After graduating from Trinity College in Dublin, Beckett moved to Paris and sought out James Joyce as a mentor. “Game of Thrones” and “Peaky Blinders” alumnus Aiden Gillen plays Joyce as a 1930s burnout, still famous for “Ulyssees,” but no longer “that James Joyce.”

The script gives Gillen an edge to play in his world wearinness, setting the tone for their connection when he dismisses the fanboy’s first approach.

“I’m deep in THOUGHT.”

Beckett eventually befriends Joyce, and we meet the second source of his lifelong guilt. Joyce and his wife (the great Bronagh Gallagher) allow him to stay for dinner, to hang around and rudely pick the great writer’s brain while ignoring the women of the house only so long as Beckett takes their mercurial, impulsive “mad” daughter Lucia (Gráinne Good, terrific) out dancing.

Beckett cannot let that go any further, and Joyce cannot commit his daughter because once they’ve done that, she can’t come back and “Where else can she go?”

Joyce still had “Finnegan’s Wake” in his future, but he pushes Beckett to either write the truth, challenge himself and the literary status quo, or settle for a lifetime of pondering “consideration”great works, rather than actually writing them. “Stay there, it’s safe there.” And when it comes to translating Joyce’s works, he and his wife have their revenge on Beckett when he undertakes that.

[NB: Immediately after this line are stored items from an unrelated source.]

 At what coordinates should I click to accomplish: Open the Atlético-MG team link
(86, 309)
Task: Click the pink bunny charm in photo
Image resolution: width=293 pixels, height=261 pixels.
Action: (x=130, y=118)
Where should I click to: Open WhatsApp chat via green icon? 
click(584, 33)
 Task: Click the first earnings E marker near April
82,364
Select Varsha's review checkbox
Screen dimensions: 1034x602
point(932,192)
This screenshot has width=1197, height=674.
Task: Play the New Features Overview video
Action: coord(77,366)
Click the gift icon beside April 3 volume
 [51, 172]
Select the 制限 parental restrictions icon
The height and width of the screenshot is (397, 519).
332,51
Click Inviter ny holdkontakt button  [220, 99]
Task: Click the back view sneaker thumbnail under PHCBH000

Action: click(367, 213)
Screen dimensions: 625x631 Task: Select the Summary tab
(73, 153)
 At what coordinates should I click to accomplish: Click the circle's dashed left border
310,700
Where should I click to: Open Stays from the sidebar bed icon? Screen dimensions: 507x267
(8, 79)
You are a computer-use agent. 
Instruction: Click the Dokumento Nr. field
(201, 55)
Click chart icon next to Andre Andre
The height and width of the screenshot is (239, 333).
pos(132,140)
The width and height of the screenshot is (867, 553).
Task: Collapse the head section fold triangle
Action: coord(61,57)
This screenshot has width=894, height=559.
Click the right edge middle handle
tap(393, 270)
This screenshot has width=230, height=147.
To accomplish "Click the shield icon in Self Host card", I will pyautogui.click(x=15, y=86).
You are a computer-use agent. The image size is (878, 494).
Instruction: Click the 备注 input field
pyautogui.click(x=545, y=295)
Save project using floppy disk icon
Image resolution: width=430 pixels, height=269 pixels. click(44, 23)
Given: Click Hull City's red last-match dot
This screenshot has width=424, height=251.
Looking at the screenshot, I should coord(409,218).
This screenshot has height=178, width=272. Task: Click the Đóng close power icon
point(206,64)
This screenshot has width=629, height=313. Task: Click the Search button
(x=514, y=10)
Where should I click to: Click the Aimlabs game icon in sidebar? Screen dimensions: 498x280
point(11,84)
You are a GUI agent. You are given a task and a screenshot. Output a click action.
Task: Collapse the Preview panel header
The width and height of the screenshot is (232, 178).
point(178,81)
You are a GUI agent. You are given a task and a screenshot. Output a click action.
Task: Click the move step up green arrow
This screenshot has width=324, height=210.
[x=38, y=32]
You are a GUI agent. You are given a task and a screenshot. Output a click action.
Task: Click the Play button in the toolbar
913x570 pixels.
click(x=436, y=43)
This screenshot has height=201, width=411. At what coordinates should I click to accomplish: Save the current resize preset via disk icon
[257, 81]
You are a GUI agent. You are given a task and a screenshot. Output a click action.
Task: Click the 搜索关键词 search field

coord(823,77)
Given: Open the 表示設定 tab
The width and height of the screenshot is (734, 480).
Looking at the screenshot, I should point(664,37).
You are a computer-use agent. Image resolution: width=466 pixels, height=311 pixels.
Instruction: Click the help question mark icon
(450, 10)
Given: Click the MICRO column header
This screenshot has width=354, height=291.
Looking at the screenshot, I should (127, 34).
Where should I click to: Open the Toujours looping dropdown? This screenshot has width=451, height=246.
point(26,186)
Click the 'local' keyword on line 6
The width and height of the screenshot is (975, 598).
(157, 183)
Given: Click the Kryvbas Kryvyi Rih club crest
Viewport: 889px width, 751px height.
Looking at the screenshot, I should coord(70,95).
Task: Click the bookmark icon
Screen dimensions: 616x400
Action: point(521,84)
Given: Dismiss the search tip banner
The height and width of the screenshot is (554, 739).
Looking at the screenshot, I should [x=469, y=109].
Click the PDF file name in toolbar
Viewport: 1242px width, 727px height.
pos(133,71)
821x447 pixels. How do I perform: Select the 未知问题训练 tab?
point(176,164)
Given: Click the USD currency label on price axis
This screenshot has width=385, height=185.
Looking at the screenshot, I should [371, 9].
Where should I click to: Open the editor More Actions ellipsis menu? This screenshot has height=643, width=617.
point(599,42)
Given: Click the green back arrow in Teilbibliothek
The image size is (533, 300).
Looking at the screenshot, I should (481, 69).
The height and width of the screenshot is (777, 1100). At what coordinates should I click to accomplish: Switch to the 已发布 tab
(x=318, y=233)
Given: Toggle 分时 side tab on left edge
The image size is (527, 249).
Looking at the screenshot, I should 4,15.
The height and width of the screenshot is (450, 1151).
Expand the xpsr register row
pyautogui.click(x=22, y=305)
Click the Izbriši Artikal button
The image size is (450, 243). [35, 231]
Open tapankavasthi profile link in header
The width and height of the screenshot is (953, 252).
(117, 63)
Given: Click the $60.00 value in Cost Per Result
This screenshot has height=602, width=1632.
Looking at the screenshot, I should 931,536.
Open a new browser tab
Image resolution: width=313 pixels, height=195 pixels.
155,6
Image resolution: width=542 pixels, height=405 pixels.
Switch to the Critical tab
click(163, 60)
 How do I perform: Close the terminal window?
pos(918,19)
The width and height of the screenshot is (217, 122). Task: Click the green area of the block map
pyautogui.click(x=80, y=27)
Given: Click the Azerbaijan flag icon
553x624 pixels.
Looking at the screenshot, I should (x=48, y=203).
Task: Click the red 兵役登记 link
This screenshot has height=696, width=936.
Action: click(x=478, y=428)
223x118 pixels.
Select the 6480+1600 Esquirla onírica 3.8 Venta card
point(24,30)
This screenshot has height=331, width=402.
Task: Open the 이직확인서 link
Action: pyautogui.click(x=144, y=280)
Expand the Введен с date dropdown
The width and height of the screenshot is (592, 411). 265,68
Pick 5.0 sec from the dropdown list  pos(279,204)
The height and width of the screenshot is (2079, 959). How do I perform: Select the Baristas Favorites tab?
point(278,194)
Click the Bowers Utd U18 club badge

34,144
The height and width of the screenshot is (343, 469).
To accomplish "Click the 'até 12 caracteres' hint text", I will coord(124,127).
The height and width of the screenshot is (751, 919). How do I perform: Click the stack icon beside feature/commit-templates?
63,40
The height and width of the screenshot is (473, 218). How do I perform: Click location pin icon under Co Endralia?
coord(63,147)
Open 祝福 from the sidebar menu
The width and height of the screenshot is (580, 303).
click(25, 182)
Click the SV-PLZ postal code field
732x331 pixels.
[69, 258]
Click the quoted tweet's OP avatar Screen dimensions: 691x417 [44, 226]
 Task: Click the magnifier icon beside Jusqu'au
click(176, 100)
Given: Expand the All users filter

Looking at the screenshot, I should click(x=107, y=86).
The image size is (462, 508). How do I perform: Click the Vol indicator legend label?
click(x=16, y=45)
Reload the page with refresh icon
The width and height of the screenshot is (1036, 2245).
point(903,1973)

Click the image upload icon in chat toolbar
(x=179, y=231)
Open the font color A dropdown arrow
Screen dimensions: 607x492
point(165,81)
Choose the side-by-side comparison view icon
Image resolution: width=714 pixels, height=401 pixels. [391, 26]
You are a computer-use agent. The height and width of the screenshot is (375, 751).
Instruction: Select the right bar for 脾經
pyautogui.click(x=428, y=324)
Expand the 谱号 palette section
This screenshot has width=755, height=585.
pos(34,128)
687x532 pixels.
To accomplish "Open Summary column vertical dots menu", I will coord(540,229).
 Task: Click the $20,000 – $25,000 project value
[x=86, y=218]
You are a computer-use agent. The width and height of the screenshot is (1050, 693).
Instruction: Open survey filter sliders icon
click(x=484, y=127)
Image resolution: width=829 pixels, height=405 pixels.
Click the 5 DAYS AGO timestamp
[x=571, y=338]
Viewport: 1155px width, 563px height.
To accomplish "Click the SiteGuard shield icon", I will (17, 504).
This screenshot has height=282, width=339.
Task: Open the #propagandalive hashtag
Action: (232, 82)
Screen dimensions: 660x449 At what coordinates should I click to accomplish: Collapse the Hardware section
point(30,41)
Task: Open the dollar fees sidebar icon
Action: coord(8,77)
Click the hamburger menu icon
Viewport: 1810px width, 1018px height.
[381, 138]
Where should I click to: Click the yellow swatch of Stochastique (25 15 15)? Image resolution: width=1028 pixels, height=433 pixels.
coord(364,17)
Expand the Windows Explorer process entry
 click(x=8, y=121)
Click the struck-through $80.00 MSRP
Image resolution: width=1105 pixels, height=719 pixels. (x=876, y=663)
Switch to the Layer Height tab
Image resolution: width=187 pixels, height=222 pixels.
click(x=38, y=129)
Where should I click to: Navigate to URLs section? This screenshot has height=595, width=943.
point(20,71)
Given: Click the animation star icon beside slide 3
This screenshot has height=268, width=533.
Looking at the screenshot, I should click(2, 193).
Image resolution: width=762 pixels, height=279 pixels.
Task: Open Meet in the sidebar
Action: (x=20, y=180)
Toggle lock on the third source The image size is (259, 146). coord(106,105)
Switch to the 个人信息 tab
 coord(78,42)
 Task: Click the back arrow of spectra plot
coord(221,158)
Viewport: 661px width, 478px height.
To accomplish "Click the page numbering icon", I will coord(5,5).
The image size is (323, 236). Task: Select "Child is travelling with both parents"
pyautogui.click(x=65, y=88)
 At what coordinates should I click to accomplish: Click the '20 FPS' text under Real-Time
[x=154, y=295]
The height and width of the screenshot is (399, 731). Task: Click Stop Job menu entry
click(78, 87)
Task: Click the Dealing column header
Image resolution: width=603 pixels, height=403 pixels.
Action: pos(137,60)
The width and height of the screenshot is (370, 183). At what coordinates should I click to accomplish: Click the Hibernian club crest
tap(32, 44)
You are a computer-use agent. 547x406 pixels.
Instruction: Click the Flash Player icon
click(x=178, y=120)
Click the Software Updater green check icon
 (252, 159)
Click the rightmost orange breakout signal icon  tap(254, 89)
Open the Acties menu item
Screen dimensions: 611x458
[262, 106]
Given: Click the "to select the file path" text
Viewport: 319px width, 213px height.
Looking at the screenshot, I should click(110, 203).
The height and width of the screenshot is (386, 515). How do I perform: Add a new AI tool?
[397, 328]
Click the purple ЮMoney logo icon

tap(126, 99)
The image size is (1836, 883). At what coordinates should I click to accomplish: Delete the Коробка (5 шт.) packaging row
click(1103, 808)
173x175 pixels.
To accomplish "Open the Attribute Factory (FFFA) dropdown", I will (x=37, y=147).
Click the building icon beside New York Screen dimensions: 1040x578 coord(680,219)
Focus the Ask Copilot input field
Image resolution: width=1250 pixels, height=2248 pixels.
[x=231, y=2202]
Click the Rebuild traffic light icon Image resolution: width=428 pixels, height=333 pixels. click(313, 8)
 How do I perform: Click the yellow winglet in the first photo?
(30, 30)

Paris is where Beckett met the smart and beautiful Suzanne (Léonie Lojkine), who could see greatness in the young man, if he has the right “companion.” They live in Occupied Paris, flee when their Resistance cell is blown, and survive.

“Dance First” spends little to no time in the creative fervor that drove Beckett’s writing after the war, suggesting guilt over a murdered comrade was the impulse to write “Godot,” “Krapp’s Last Tape” and “Endgame,” revolutionizing the theater, fitting a trio of novels and made-for-BBC radio dramas in between these landmark plays.

We glimpse only one show — “Play” (1962) — which features its three characters acting with their heads sticking out of gigantic urns.

The relationship dramas of his life, with the long-suffering Suzanne the only one canny enough to insist he keep composing his works in French so that they could be paid twice “for the translation,” and BBC Barbara (Bray) is both the classic “other woman” soap opera and key to his rising reputation because Bray was sleeping with him while also reviewing his works for various British media.

There is a lot more to Beckett than this melodramatic side of his life, and Marsh and Forsyth’s chief blunder is in showing us so little by way of introduction to why he’s still the exemplar of theatrical minimalism, a key figure in the Theatre of the Absurd, why her merits having bridge shaped like an Irish harp named for him in Dublin, and a whole class of Irish patrol boats (named for the first vessel in its class) as well.

Those with little acquaintance with his novels, poems, plays or film won’t have that “Why Beckett matters?” question answered. And those who do are sure to find this meditation frustrating in its lack of explanation and celebration.

Byrne is “right” and quite good at showing us the artist reluctant to accept the late-life accolades. O’Shea gets across the conflicted, emotionally stunted egoist consumed by his art and Gillen auditions for a Great Joyce biopic to come.

But Byrne will only get one crack at Beckett, and it isn’t great. With Joyce, as well as Beckett, we’re unlikely to ever get more than one film telling that life story. “Dance First” isn’t exactly bad. It’s just too narrow in focus, too incomplete, a biopic that leaves us “waiting” for an elusive, mythic “author” to truly make his entrance.

Rating: unrated, adult themes

Cast: Gabriel Byrne, Sandrine Bonnaire, Aiden Gillen, Bronagh Gallagher, Gráinne Good, Lisa Dwyer Hoff, Maxine Peak and Finn O’Shea.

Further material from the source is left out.